#### [WHAT IS REQUIRED]
All lines from the one containing "Close the left navigation panel" to the end of the entries below should be output exactly as they appear. No other lines should be output.

#### [EXERCISE INPUT]
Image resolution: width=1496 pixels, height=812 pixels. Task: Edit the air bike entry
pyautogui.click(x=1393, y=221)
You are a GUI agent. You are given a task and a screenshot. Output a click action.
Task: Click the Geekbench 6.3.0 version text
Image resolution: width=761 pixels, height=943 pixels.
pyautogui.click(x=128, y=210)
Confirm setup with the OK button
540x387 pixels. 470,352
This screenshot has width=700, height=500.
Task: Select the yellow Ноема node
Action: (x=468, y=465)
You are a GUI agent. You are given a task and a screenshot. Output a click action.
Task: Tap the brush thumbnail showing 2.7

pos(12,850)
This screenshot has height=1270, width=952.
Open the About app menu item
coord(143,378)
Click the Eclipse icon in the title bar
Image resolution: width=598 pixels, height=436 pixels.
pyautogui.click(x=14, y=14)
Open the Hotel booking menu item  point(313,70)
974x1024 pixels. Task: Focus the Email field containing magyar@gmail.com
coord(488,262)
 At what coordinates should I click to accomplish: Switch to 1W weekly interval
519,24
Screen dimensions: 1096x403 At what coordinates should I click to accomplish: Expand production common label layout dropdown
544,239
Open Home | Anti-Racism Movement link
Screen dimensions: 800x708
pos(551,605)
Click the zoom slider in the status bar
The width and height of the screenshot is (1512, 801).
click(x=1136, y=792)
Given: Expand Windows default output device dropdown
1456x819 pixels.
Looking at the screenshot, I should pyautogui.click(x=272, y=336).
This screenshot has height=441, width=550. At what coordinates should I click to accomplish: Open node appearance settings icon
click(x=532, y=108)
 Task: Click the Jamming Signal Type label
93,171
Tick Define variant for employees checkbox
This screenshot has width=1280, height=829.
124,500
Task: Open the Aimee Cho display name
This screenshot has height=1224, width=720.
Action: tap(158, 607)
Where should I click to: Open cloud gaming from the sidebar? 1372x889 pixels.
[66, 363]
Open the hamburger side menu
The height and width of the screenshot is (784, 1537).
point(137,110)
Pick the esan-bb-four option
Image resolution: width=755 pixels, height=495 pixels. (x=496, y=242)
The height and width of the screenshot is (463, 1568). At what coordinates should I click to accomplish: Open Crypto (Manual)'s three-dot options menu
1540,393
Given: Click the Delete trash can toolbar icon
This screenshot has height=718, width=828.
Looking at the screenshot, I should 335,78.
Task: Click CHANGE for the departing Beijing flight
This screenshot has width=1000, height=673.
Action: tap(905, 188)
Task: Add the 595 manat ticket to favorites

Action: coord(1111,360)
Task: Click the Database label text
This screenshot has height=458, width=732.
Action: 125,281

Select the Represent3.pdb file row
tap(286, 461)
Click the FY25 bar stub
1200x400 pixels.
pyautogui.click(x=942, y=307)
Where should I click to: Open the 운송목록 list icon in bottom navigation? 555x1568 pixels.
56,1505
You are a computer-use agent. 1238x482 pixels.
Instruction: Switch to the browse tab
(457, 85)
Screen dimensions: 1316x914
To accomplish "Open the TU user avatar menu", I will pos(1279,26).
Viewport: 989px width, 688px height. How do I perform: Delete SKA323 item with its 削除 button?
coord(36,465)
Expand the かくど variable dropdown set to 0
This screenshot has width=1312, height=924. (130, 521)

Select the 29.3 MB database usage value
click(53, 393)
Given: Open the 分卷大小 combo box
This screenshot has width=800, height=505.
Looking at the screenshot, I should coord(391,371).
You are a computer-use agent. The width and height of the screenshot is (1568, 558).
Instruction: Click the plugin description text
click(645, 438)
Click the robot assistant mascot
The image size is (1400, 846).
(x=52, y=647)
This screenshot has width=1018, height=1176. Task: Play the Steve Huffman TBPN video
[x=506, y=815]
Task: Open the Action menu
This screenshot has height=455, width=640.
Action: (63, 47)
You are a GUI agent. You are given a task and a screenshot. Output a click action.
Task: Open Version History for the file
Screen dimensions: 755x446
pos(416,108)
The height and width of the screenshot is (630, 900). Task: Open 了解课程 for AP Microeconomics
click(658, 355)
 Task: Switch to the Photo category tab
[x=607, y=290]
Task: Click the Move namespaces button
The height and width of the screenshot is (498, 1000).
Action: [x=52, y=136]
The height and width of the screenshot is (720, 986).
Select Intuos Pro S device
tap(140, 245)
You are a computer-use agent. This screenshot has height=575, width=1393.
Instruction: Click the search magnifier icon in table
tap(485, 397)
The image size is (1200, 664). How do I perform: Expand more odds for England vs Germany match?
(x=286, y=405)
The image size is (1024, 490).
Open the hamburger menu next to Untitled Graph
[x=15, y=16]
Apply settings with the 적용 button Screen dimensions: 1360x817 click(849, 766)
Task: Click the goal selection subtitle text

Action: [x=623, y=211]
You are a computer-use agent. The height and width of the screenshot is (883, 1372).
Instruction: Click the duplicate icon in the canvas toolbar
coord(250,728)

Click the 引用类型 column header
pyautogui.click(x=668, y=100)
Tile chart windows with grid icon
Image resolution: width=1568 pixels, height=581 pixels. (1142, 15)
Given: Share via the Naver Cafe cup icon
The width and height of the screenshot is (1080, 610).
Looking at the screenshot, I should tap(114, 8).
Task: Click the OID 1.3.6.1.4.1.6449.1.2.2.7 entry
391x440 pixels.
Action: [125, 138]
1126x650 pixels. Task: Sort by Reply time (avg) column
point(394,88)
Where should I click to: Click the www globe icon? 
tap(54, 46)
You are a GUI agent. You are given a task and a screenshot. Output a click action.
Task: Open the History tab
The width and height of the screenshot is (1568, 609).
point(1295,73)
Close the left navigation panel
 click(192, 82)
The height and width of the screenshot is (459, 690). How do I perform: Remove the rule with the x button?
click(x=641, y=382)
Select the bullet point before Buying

#### [SOLUTION]
Close the left navigation panel
 click(192, 82)
The height and width of the screenshot is (459, 690). How do I perform: Remove the rule with the x button?
click(x=641, y=382)
Select the bullet point before Buying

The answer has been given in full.